An immigration detainee who died in the Toronto East Detention Centre on Monday morning was an adult male, a spokesperson for an Ontario government ministry said Wednesday.
Brent Ross, spokesperson for the Ontario Ministry of Community Safety and Correctional Services in Toronto, said he could not reveal the age or nationality of the man or the circumstances surrounding the death.
The detainee had been arrested by the Canada Border Agency Services (CBSA) and was being held at the provincial correctional centre when he died.
"The facility only holds adult males," Ross said. "There's not a lot I can say."

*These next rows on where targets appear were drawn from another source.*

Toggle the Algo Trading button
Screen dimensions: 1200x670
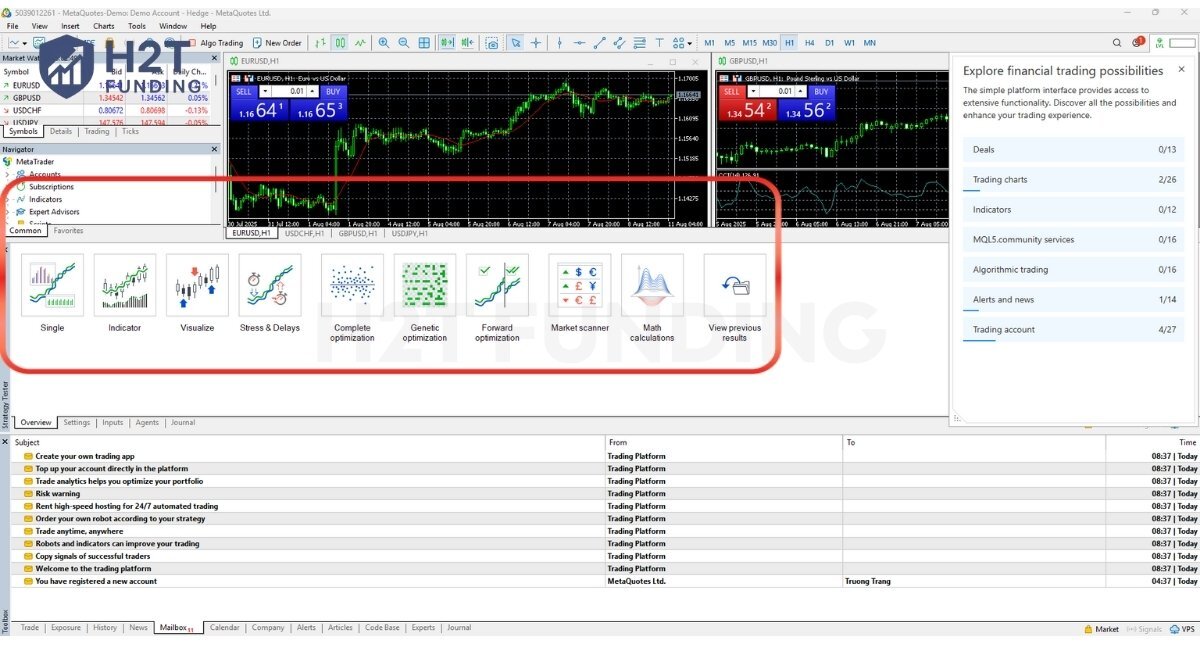pyautogui.click(x=214, y=43)
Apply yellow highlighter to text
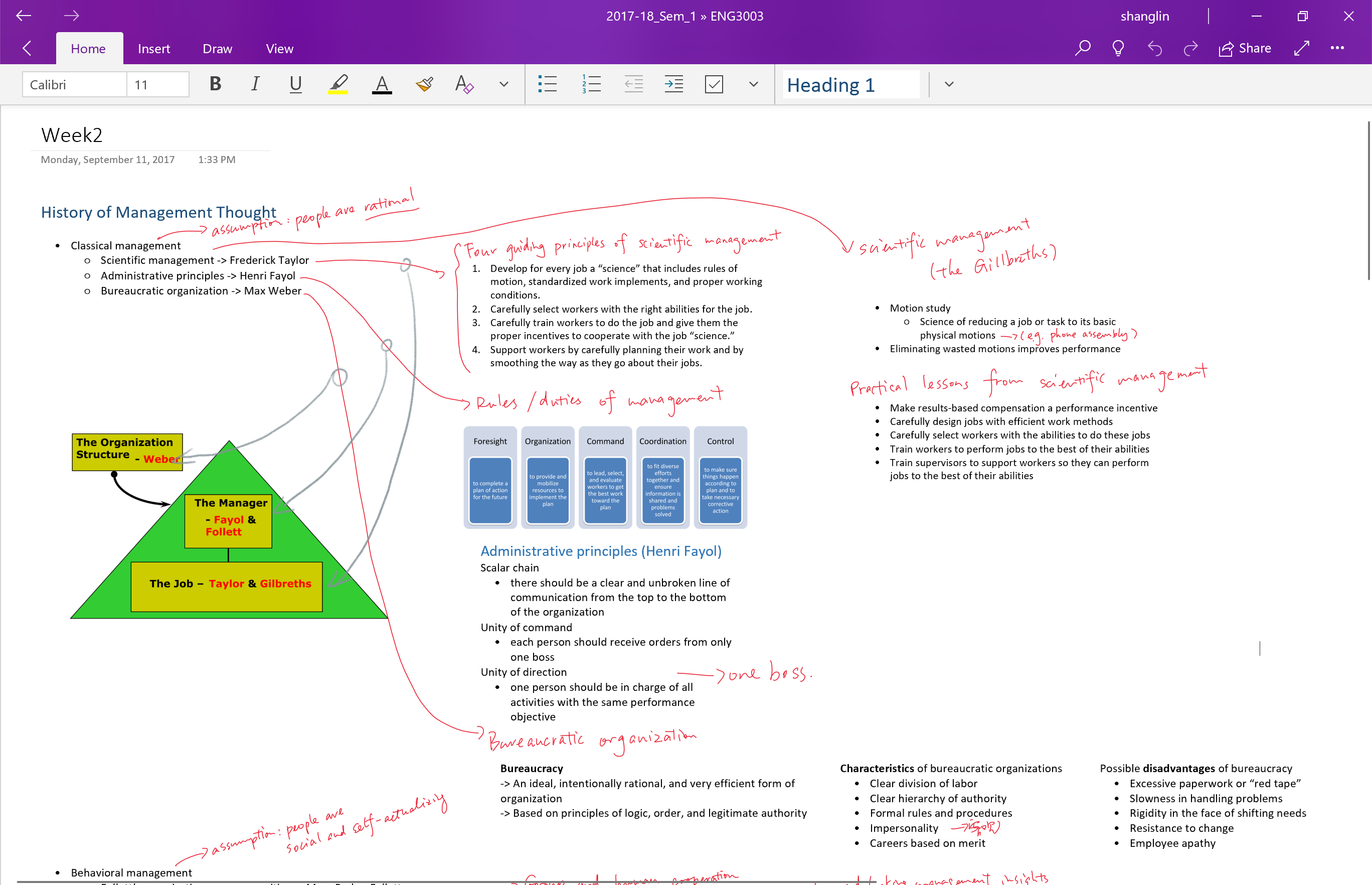1372x885 pixels. 338,84
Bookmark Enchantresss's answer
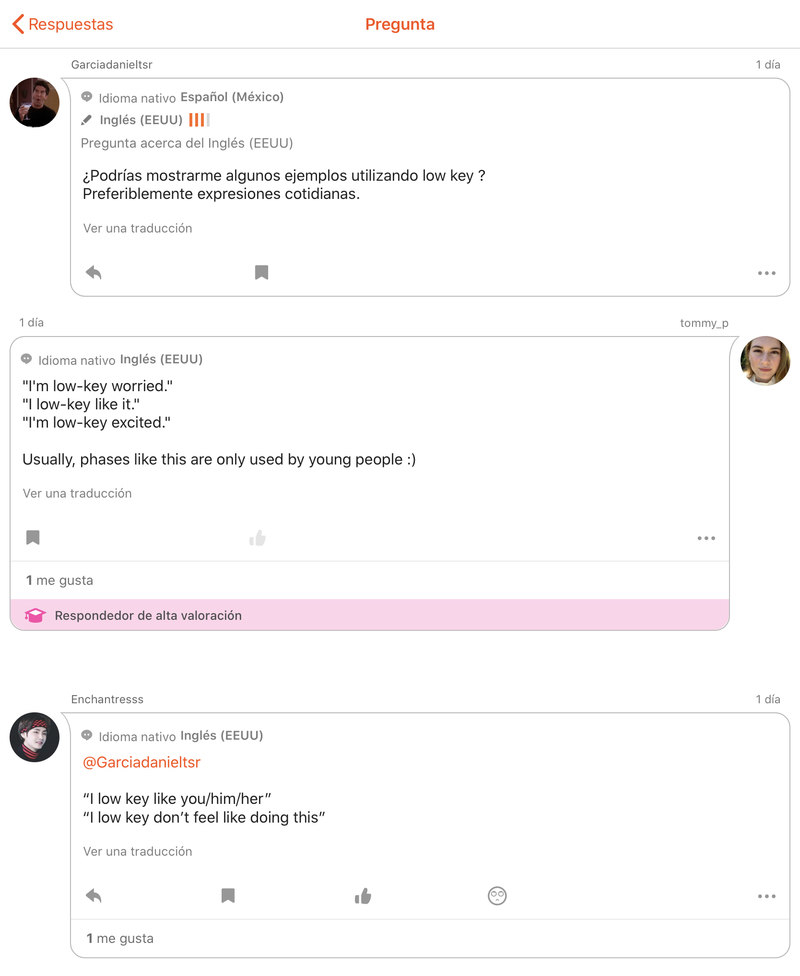 coord(228,896)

The CBSA has said the man being detained was in the "care and control" of the Ontario ministry. The agency says it relies on provincial correctional facilities to hold higher-risk detainees in the Greater Toronto Area.
Ross said the Ontario ministry, the coroner, the CBSA and the Toronto police are all investigating the death separately.
If the coroner determines that the death occurred in other than a natural way, an inquest could be held at the discretion of the coroner, he said.
The Toronto Police did not return an email request for information on the death on Wednesday.
At least 13 people have died in custody of Canadian immigration authorities since 2000, according to the University of Toronto Faculty of Law's International Human Rights Program.
'Glaring oversight gap'
Alex Neve, Secretary General of Amnesty International Canada, called for independent oversight.
"It is time for something to be done about the glaring oversight gap when it comes to immigration detention in Canada," he said.
"It is unconscionable that immigration detainees can die in custody and there is no independent agency with a mandate to step in and ensure human rights obligations have been met."
A June 2015 report by the University of Toronto Faculty of Law's International Human Rights Program found that more than 7,000 migrants were detained in Canada in 2013.
About 30 per cent of all immigration detainees were held in a facility intended for a criminal population, while the rest were detained in immigration holding centres in Toronto, Laval, Que. and Vancouver.